5) To search and replace character(s) from command prompt on a bunch
of files :

for((i=1;i<=30;i++)); do
sed -e 's/t:/ /g' filename$i > newfilename$i ; done

For 30 files that all have common prefix, search for character 't:' and replace them with a single space and write the output to a newfile with the same number

6)  Aug 13, 2013: To add a column of numbers generated as a result of say some intermediate linux util commands,

grep 'nonworkingset' tobedel|cut -f2 -d:|awk '{sum+=$1} END {print sum}'


The first two commands take care of getting just the list of numbers. Note that if capitalize sum then you should do it uniformly across the entire command.

Thursday, January 5, 2012

octave

I finished coding an important segment of the C++ program, which is part of my research. The following are the tips I learnt:

1) Octave has strcat and strsplit functions in addition to plethora of other string handling functions. More here and here too

2) To save variables in a file and eventually start appending to it:
save('fname','varname','-append');
The single quotes are important. fname is the file name, varname is the variable name and the last switch is obvious. Octave does a nice job of saving variables with information like name of the variable, its size etc.

Blog visitor information

I experimented with

1) statcounter
2) sitemeter

for collecting information about visitor who visit my blog. Both offer free as well as paid version of their widgets. For better usage of those widgets, a good knowledge of javascript/html scripting would help a lot. I am planning to experiment with widget from Feedjit in future. Will update this post once I get to know more.

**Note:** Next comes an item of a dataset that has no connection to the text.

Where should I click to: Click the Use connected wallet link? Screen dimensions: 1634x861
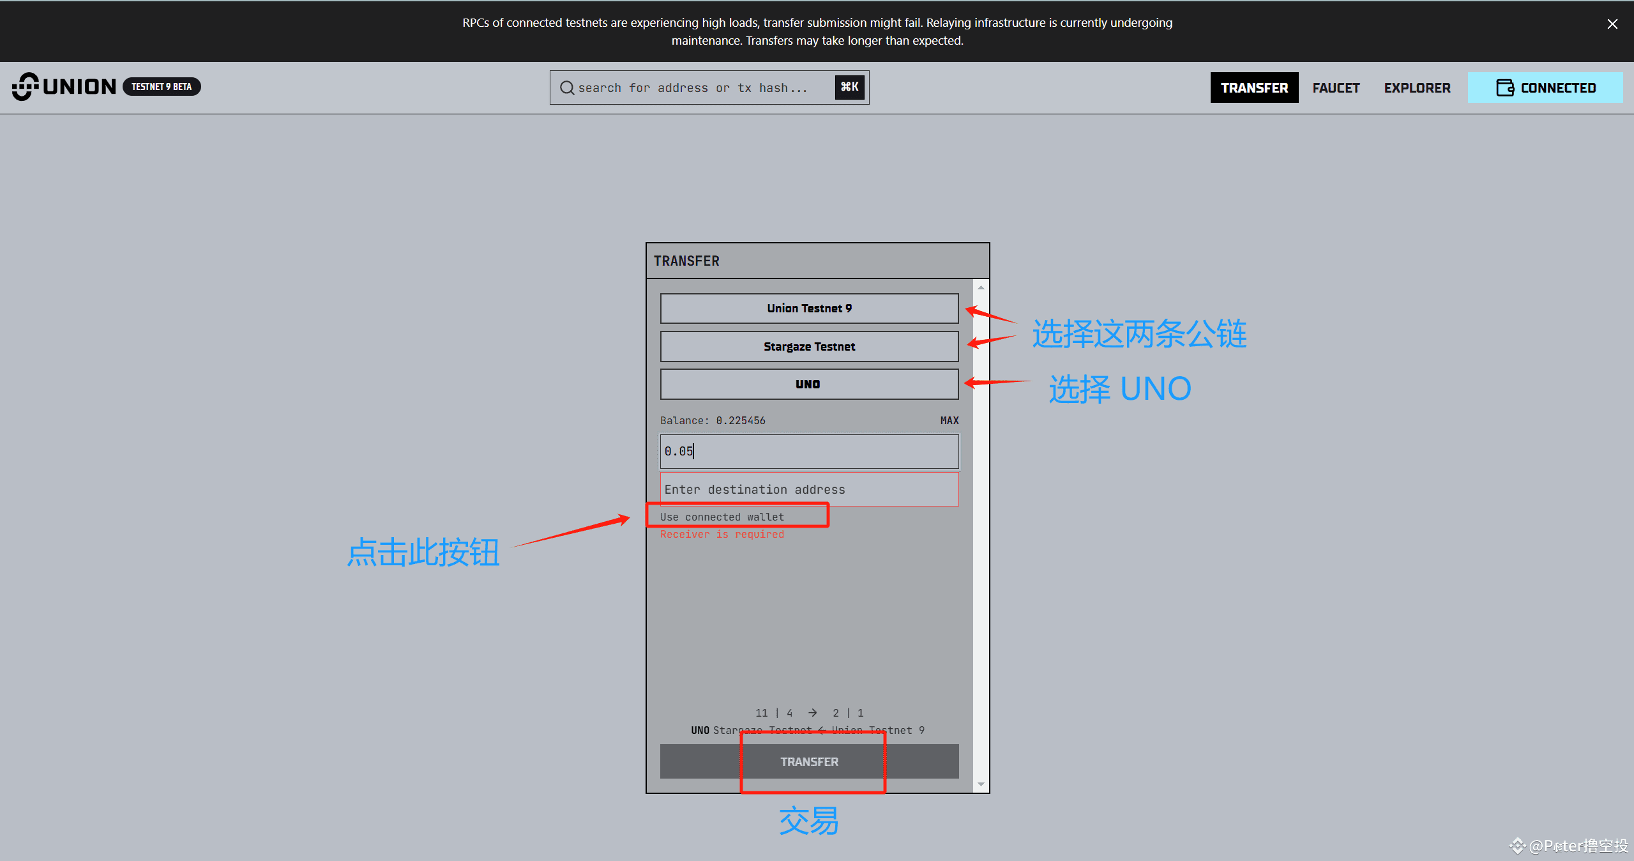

Novice bloggers like me need to read Google Webmaster tools page if they are interested to make their blog visible in searches.

Monday, January 2, 2012

two-dimensional array using C++ STL Vector

To create a two-D array of doubles using C++ STL templates:

I used vector of doubles as follows:

vector< vector <double> > arrayname;

I got this tip from yolinux. As can be seen, it is a vector of vectors. C++ STL templates come with a cost of cumbersome access to elements.  Please bear in mind that random access is not easy with this.

If you want to do some matrix manipulation, I would suggest you declare a two-dimensional array using pointer to a array of pointers as follows (here, val is the arrayname):

double **val;
val = (double**) malloc(sizeof(double*) * listsize);
val[0] = (double*)malloc(sizeof(double)* listsize * numcols);
for (i = 1; i < listsize; i++)
val[i] = val[i-1]+numcols;

Basically, we dump all elements to the location pointed by first pointer in the array of pointers and make our life easier for ease of access to array elements by setting the other pointer locations in relation to the first one. When you don't do this, you will have to map two-d index values onto one-d. Don't forget to free the pointers after done with using them (in order):

free(val[0]);
free(val);

Thanks to Numerical Recipes in C, I learnt the correct way of declaring and allocating two-dimensional arrays in C/C++.